[SUPPLIED RECORDS]

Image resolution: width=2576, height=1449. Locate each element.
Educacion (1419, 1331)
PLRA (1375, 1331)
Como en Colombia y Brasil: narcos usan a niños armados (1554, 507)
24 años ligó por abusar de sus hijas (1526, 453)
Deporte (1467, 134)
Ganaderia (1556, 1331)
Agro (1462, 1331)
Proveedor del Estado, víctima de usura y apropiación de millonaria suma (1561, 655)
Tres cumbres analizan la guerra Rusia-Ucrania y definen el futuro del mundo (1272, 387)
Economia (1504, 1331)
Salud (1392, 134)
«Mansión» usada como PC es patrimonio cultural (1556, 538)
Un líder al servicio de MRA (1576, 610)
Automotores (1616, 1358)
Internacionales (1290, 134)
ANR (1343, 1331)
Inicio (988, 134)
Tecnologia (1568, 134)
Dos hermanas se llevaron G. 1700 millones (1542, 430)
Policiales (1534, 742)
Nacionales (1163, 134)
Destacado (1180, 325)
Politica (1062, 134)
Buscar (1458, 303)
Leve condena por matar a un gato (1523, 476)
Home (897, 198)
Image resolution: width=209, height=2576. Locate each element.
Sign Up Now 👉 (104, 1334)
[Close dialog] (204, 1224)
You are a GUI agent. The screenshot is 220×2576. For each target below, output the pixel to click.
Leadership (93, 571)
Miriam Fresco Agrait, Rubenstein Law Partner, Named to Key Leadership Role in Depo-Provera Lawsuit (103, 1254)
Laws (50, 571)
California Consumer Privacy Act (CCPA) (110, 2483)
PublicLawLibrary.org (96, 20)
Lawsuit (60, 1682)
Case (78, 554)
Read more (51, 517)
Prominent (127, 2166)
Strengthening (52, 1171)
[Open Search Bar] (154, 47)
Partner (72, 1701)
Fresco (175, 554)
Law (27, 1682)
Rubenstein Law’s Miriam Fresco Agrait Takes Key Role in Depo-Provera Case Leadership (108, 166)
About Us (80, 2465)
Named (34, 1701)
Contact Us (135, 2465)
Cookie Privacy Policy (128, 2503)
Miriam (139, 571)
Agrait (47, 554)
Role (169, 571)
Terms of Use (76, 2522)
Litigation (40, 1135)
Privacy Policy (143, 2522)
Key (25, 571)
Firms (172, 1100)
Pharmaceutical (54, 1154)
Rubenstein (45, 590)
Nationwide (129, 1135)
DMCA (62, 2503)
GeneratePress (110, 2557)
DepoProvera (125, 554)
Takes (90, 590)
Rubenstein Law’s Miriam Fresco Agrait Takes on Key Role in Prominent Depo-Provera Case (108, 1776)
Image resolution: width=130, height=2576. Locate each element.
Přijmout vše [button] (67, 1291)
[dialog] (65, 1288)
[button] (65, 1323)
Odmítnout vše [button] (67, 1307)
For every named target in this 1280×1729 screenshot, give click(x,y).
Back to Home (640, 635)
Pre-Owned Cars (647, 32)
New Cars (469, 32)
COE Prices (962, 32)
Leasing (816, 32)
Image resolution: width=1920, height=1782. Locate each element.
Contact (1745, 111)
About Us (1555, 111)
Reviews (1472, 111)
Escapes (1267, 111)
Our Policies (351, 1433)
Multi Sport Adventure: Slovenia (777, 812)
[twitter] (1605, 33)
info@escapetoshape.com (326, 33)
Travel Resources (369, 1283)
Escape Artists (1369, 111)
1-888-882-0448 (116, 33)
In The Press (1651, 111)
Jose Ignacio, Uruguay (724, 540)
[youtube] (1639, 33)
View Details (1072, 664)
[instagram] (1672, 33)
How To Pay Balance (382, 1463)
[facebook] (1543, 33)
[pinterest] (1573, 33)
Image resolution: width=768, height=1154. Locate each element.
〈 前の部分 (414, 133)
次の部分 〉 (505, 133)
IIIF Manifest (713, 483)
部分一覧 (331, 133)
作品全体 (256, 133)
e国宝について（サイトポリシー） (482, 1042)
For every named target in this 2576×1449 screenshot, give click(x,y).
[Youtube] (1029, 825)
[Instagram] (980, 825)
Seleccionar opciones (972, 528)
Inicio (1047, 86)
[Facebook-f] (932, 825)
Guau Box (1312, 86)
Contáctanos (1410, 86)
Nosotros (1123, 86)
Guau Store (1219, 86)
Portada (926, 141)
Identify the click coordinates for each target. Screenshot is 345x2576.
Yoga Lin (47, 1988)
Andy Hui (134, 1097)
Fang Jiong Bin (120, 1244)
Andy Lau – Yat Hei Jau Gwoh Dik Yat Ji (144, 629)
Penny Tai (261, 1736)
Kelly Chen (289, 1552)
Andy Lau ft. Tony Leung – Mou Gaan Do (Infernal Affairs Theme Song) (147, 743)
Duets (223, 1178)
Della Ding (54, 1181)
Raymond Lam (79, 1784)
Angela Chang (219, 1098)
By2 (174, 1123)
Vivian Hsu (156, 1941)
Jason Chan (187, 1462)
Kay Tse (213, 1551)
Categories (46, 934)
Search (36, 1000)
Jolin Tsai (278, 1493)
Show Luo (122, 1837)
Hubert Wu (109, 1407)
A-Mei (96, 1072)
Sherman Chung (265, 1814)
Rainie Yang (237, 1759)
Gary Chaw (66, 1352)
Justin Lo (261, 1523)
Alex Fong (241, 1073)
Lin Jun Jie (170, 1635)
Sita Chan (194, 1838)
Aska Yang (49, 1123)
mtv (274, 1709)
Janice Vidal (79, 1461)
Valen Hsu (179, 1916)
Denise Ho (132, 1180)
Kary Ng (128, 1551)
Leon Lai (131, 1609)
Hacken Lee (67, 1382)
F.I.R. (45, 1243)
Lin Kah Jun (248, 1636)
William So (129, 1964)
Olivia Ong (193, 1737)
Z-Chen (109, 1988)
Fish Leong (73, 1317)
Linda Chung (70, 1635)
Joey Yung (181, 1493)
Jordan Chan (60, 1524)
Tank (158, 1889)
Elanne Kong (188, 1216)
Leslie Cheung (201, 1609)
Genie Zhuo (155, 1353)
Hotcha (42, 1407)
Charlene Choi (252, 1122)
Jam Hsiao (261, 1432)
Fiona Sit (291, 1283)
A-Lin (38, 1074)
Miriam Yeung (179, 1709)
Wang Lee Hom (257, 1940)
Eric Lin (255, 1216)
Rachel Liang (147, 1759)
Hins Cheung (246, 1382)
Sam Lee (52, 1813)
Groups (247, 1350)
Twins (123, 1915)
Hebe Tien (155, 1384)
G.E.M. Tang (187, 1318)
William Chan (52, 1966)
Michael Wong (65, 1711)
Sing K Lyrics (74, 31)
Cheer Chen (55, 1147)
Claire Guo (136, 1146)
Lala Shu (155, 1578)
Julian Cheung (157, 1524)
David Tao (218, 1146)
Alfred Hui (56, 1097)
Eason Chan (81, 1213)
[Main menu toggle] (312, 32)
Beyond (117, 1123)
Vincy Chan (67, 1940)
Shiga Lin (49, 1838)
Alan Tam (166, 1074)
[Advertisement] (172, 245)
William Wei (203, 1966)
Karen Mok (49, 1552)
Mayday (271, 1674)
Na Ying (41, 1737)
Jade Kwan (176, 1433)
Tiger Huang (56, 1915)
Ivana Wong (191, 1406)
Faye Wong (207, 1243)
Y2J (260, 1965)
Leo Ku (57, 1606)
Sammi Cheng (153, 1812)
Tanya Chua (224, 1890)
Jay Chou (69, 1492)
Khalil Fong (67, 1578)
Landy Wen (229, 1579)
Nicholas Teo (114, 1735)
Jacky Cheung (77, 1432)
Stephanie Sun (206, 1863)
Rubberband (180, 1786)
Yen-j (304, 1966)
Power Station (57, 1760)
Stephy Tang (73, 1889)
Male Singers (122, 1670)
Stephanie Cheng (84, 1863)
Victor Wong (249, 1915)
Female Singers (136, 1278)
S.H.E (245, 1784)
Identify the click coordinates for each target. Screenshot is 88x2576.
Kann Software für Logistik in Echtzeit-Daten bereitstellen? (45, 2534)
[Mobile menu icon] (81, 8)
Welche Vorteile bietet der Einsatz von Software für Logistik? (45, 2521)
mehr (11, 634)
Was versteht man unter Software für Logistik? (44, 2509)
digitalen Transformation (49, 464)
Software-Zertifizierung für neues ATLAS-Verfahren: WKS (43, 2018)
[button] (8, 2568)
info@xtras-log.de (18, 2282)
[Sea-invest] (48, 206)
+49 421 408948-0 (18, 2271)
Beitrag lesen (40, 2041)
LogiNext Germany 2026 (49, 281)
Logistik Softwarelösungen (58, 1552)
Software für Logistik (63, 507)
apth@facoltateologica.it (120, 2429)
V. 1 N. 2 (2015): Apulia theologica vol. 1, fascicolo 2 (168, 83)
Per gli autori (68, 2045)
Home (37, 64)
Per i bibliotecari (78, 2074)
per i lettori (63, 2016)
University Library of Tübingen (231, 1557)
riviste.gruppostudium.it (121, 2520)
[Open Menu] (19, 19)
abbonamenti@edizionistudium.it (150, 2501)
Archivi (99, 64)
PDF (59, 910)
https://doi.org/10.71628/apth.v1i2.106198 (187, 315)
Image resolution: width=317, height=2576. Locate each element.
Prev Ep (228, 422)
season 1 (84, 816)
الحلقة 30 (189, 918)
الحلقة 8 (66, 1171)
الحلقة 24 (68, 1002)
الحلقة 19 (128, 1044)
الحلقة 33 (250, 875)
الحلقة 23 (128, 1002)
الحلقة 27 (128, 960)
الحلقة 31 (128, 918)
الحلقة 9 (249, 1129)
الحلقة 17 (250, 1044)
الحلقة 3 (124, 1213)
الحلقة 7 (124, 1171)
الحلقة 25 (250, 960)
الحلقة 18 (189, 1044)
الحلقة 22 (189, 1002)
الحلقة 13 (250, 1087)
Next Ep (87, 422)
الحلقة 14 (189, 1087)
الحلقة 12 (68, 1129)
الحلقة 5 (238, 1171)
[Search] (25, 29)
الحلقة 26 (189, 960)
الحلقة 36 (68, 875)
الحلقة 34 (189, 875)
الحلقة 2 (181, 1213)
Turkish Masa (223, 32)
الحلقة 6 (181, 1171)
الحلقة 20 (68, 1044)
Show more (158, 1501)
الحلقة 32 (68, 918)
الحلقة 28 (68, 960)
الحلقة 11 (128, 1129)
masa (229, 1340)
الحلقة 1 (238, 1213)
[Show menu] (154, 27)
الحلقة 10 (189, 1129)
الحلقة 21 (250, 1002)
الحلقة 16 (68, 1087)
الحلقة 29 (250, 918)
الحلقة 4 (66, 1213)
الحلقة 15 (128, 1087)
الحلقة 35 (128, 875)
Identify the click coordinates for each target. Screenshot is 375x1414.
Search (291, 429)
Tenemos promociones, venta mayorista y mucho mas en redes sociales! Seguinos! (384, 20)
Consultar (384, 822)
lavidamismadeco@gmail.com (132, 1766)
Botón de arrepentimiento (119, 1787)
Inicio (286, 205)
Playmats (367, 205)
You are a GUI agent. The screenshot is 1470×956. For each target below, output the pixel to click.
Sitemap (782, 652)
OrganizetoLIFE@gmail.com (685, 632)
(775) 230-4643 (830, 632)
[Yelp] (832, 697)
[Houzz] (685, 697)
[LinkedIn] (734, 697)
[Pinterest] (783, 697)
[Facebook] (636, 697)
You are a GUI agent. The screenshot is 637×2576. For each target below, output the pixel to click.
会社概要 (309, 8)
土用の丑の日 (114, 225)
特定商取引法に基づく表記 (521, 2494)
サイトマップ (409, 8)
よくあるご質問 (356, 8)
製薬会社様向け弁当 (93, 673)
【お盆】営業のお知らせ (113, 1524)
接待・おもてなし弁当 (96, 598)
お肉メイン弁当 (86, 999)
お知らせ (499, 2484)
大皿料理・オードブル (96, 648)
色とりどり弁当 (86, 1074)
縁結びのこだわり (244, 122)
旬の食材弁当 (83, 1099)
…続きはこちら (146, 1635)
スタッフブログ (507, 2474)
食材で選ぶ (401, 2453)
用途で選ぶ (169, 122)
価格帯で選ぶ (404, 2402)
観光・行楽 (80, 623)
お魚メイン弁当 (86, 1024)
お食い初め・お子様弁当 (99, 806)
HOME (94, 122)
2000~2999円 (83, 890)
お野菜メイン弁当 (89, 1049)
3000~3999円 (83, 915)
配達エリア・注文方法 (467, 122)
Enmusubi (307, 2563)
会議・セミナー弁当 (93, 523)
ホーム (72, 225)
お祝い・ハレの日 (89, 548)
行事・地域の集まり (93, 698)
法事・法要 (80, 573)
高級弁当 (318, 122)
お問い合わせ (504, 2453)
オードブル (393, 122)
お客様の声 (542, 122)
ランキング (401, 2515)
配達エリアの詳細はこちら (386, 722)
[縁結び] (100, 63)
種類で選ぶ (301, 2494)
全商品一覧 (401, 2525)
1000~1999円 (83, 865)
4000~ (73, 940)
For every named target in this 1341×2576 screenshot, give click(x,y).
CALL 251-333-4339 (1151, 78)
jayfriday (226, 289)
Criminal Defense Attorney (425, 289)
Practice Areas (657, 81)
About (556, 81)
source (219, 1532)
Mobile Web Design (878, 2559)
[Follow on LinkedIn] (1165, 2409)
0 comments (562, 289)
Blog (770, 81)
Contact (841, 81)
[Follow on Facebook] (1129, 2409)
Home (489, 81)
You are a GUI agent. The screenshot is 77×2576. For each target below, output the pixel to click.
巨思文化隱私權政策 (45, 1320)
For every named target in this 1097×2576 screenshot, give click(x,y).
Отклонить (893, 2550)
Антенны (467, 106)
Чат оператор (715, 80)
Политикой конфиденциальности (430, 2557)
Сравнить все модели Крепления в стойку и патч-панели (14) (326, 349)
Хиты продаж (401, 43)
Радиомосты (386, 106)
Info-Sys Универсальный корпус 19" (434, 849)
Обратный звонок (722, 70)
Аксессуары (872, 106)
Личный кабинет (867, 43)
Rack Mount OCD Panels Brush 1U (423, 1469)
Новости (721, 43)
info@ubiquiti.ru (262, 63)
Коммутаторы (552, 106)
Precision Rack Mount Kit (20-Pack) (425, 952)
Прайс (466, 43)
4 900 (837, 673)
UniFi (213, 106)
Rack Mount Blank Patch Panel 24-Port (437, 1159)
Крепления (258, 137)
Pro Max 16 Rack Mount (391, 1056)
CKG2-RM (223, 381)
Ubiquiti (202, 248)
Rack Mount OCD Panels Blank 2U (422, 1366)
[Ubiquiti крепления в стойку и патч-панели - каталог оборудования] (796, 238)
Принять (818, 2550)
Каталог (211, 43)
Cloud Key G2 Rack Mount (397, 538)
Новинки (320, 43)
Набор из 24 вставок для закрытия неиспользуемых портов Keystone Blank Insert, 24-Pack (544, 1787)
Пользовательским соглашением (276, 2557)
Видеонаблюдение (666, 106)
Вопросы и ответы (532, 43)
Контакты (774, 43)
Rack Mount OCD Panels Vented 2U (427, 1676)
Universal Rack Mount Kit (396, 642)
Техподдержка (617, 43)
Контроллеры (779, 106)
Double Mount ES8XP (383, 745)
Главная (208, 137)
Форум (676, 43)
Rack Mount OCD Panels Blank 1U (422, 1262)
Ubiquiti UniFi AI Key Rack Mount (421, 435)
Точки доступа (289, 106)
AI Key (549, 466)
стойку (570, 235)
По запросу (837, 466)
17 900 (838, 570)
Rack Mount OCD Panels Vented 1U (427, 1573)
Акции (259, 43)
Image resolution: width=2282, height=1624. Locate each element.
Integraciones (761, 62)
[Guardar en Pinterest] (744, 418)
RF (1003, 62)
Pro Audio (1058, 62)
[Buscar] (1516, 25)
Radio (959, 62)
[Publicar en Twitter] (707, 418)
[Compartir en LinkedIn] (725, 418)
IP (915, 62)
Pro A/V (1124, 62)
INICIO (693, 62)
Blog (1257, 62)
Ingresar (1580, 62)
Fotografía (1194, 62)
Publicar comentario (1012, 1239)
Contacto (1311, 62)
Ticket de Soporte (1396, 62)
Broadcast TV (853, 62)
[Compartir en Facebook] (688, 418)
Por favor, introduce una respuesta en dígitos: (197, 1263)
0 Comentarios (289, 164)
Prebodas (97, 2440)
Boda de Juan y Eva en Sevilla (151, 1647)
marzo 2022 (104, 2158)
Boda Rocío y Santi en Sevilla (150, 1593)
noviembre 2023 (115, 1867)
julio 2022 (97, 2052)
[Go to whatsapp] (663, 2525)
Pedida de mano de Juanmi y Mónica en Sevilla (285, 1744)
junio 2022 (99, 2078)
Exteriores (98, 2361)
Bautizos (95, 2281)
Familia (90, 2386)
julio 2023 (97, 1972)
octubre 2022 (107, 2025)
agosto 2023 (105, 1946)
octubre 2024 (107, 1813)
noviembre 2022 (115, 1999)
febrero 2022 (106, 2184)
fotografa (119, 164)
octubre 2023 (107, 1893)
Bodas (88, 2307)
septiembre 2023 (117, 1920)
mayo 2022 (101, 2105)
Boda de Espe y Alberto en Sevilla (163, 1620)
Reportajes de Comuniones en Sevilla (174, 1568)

[/SUPPLIED RECORDS]

ASSIGNED TASK -
Give only the number of lines in the data that include the string "width".

SOLUTION TO THIS PROBLEM -
7